> [WORK TO COMPLETE] Only the lines holding "agent" are wanted. Copy every one from the records below.

##### EXERCISE MATERIAL

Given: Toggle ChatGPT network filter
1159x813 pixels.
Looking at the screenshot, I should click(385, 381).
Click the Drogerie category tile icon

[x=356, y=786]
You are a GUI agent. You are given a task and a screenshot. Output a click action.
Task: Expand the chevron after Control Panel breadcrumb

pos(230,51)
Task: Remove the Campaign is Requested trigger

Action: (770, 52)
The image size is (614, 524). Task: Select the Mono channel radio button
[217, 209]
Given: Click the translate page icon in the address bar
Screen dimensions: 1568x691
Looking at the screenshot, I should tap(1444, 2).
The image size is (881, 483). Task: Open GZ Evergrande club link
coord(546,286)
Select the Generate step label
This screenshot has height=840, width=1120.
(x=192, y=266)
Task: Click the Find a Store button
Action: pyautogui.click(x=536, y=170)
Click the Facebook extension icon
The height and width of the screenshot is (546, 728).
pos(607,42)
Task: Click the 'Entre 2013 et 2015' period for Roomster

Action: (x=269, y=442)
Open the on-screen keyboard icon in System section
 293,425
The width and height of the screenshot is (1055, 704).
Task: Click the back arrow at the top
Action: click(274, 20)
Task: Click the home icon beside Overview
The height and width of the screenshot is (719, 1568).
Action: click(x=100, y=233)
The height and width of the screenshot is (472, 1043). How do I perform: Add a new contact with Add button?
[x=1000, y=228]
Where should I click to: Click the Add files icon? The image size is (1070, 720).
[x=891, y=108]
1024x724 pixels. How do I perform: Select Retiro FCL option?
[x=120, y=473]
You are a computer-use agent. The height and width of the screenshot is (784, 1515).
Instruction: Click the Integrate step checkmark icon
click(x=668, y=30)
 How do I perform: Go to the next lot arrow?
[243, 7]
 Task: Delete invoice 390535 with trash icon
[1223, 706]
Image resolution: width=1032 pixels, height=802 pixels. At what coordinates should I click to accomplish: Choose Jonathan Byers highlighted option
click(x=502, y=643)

##########

> [SOLVED PROBLEM]
You are a GUI agent. You are given a task and a screenshot. Output a click action.
You are a computer-use agent. The height and width of the screenshot is (784, 1515).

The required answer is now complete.